10 Basic Items You Can Never Have With Toddlers Around

kids

I stare obsessively at the photos posted by a woman on Instagram who has the most amazingly stylish and sophisticated home. It’s all white. It reminds me of my house with the layout, the windows and the design, but her house is all white. White cabinets, counters, floors, walls; everything is all white. It’s bright and beautiful and airy and so perfectly put together in all its Restoration Hardware and Pottery Barn goodness – it’s perfect. I don’t get it. She has kids; three of them, including a set of infant twins. I have a set of twins who just turned one, as well as two older kids. I made the mistake of wearing a dress yesterday that had one little piece of white on it and my kids turned it from white to filth in about three seconds flat – in the car on the way to the store. How? I don’t even know. It’s like this superpower that they have.

I don’t know how this woman lives in a white house with three kids. I want a white house. I long for all white. I can’t have it. I have kids. In particular, I have a four-year old who we affectionately refer to as “Instant Junk.” Hand something to Ava and it will take her a half second to turn it to instant junk. I keep a clean house thanks to a touch of OCD in terms of cleanliness, so mess is not my thing. Ava, on the other hand, can go from perfectly clean in the shower to a filthy little monster in the four feet from her bathroom to her bedroom door after bath time every night. I can dress her in the morning for school, carry her myself into the garage and put her in my clean car just like that and it takes about six seconds for her to become covered in dirt. I don’t even know where to finds it. Instant junk. A hot mess. A tiny little disaster (not that the other three are perfect, they’re just a lot cleaner and a lot less like bulldozers who destroy absolutely everything).
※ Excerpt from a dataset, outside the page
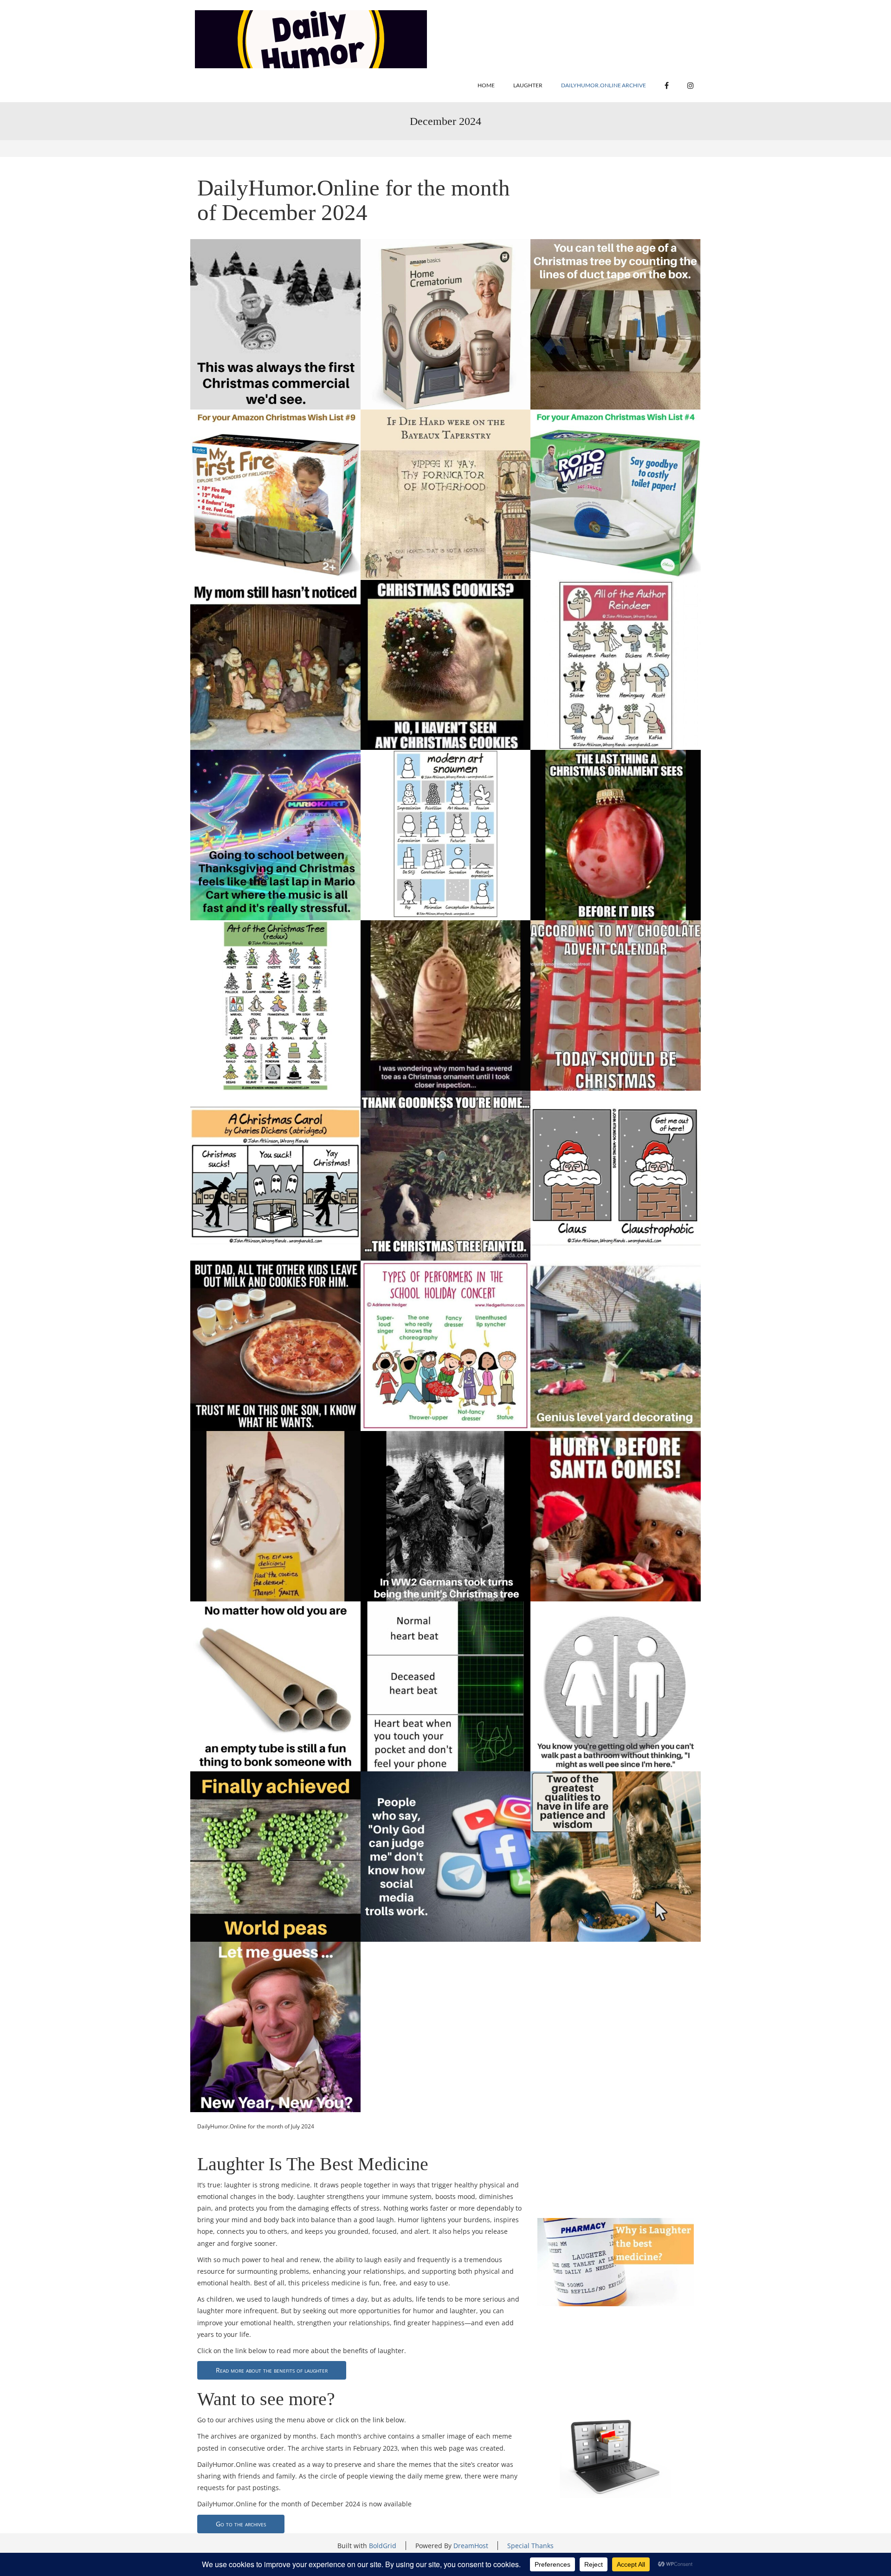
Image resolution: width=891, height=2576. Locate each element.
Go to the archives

Between 4-year-old Ava and the twins, Carter and Charlotte, who are 16-months, we cannot have nice things. We haven’t had nice things in 7 years since our oldest was born. I mean, we have nice things, but they are hidden away deep in the recesses of our attic since our kids will destroy them. But really, at the moment, our house is minimalist. We’ve literally removed half our belongings from our home in order to keep our sanity and our belongings intact, and to keep our kids safe. Oh what am I saying; we can’t have anything in our house – nice or not.

Toilet paper

Now, I’m not going to lie to you. My kids love to eat toilet paper. Not so much eat it as chew on it and make sure it’s nice and disgustingly wet and awful before dropping it on the floor and walking away from it. It’s gross, and it’s a choking hazard. So, if you come to my house and you need to use the restroom, I’d look around for the toilet paper first before things get awkward.

End tables

We used to have these amazing little end tables we picked up. They were oh-so-chic and decorative with windy, twisty legs. Very narrow and chic. And then the babies started using them as toys they push over on top of one another. Bye, bye tables.

Coffee tables

I long for the days when I had my big, decorative coffee table in front of my couches. I had a silver tray on which I displayed this gorgeous crystal vase I used to fill with whatever flowers were prettiest that week at the florist. I had a few beautiful books (that I actually do read because I’m a book whore) and everything was situated so elegantly on there. But since I love my kids and don’t want them to eat broken crystal, all that had to go.

Décor of any kind

Candles, no. Flowers, no. We can’t even have a basket on the fireplace with diapers and wipes so that we don’t have to run up and down the stairs every time someone needs a new diaper since the kids use this as a weapon of mass destruction.

Table cloths

No, no and no. These are not even permitted in my house on a holiday dinner occasion when it’s necessary over my beautiful table that I do not want messed up in any way. We have settled for a runner – that’s too short for the 8-foot table. But I’ll take it, because the kids can’t reach it and pull everything down.

Remote controls

They’re hard, they’re dangerous and they make wonderful launching weapons my kids can throw at me when they want my attention. Also, when they push buttons, we are screwed right out of television for a day since I do not have even a tiny clue how to make those things work.

Cups

They can be launched.

Knives

Even in drawers, my kids can still reach in and grab them. Then they could stab me, or themselves. Our knives are in a shoe box in a cabinet above our microwave range thing above the cooktop. Needless to say, that’s too high to reach, so we try to avoid foods that require knives.

Anything that touches the floor and doesn’t weigh as much as a couch

Anything – and everything. If it doesn’t weigh a literal ton, my kids can pick it up, push it over and use the broken pieces as weapons. They brandish them without hesitation and it’s kind of scary.

Decorative door handles

When we bought this house, it had long, lovely door handles that were just a dream. We cannot have those anymore. The kids can use them, hang from them and really do a number on our house and their overall health.

See, we cannot have anything nice with kids in the house.